[Saved data entries]

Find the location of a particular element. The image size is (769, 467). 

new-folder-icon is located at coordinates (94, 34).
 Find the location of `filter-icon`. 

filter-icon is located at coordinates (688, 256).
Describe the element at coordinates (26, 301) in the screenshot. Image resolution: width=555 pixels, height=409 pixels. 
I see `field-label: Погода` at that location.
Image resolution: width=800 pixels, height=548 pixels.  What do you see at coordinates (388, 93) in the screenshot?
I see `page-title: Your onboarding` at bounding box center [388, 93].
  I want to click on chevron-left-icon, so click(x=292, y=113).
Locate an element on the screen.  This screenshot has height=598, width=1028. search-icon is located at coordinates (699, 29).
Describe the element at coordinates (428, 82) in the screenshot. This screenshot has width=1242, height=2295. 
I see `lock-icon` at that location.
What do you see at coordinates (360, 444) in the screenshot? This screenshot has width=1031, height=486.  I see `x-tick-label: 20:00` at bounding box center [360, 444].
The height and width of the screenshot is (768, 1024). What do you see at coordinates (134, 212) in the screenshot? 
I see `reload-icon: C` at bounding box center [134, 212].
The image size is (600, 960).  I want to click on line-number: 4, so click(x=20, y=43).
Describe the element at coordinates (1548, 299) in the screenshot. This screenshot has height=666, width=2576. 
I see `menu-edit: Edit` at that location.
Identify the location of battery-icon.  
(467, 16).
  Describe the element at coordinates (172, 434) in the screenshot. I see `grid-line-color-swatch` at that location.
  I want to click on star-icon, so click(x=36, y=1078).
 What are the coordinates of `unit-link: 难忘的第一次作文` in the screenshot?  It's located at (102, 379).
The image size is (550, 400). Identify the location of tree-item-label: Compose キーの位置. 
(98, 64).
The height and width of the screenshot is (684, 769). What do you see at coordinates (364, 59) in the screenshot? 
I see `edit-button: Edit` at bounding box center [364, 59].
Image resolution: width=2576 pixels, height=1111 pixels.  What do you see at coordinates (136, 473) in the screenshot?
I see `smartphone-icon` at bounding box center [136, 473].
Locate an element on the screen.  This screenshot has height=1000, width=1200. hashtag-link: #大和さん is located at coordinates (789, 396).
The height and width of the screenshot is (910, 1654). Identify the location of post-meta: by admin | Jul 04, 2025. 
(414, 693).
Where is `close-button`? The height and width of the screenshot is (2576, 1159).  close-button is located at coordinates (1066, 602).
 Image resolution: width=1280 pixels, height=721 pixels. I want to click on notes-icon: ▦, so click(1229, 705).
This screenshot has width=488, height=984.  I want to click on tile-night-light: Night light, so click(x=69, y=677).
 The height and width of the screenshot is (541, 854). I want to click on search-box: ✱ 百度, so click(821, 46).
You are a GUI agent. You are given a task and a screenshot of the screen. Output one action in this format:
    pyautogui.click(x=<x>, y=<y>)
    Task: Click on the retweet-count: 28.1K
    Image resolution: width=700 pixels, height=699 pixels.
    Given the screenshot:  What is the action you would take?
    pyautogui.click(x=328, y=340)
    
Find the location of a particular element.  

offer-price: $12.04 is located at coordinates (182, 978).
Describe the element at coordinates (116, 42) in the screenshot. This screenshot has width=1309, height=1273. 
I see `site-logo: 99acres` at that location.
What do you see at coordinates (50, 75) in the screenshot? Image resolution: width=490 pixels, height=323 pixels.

▸ ACTIVITY: Reproduce every one of the lines above without changing anything.

▸ EXERCISE RESULT:
Find the location of a particular element. The image size is (769, 467). 

new-folder-icon is located at coordinates (94, 34).
 Find the location of `filter-icon`. 

filter-icon is located at coordinates (688, 256).
Describe the element at coordinates (26, 301) in the screenshot. Image resolution: width=555 pixels, height=409 pixels. 
I see `field-label: Погода` at that location.
Image resolution: width=800 pixels, height=548 pixels.  What do you see at coordinates (388, 93) in the screenshot?
I see `page-title: Your onboarding` at bounding box center [388, 93].
  I want to click on chevron-left-icon, so click(x=292, y=113).
Locate an element on the screen.  This screenshot has height=598, width=1028. search-icon is located at coordinates (699, 29).
Describe the element at coordinates (428, 82) in the screenshot. This screenshot has width=1242, height=2295. 
I see `lock-icon` at that location.
What do you see at coordinates (360, 444) in the screenshot? This screenshot has width=1031, height=486.  I see `x-tick-label: 20:00` at bounding box center [360, 444].
The height and width of the screenshot is (768, 1024). What do you see at coordinates (134, 212) in the screenshot? 
I see `reload-icon: C` at bounding box center [134, 212].
The image size is (600, 960).  I want to click on line-number: 4, so click(x=20, y=43).
Describe the element at coordinates (1548, 299) in the screenshot. This screenshot has height=666, width=2576. 
I see `menu-edit: Edit` at that location.
Identify the location of battery-icon.  
(467, 16).
  Describe the element at coordinates (172, 434) in the screenshot. I see `grid-line-color-swatch` at that location.
  I want to click on star-icon, so click(x=36, y=1078).
 What are the coordinates of `unit-link: 难忘的第一次作文` in the screenshot?  It's located at (102, 379).
The image size is (550, 400). Identify the location of tree-item-label: Compose キーの位置. 
(98, 64).
The height and width of the screenshot is (684, 769). What do you see at coordinates (364, 59) in the screenshot? 
I see `edit-button: Edit` at bounding box center [364, 59].
Image resolution: width=2576 pixels, height=1111 pixels.  What do you see at coordinates (136, 473) in the screenshot?
I see `smartphone-icon` at bounding box center [136, 473].
Locate an element on the screen.  This screenshot has height=1000, width=1200. hashtag-link: #大和さん is located at coordinates (789, 396).
The height and width of the screenshot is (910, 1654). Identify the location of post-meta: by admin | Jul 04, 2025. 
(414, 693).
Where is `close-button`? The height and width of the screenshot is (2576, 1159).  close-button is located at coordinates (1066, 602).
 Image resolution: width=1280 pixels, height=721 pixels. I want to click on notes-icon: ▦, so click(1229, 705).
This screenshot has width=488, height=984.  I want to click on tile-night-light: Night light, so click(x=69, y=677).
 The height and width of the screenshot is (541, 854). I want to click on search-box: ✱ 百度, so click(821, 46).
You are a GUI agent. You are given a task and a screenshot of the screen. Output one action in this format:
    pyautogui.click(x=<x>, y=<y>)
    Task: Click on the retweet-count: 28.1K
    Image resolution: width=700 pixels, height=699 pixels.
    Given the screenshot:  What is the action you would take?
    pyautogui.click(x=328, y=340)
    
Find the location of a particular element.  

offer-price: $12.04 is located at coordinates (182, 978).
Describe the element at coordinates (116, 42) in the screenshot. This screenshot has width=1309, height=1273. 
I see `site-logo: 99acres` at that location.
What do you see at coordinates (50, 75) in the screenshot? Image resolution: width=490 pixels, height=323 pixels.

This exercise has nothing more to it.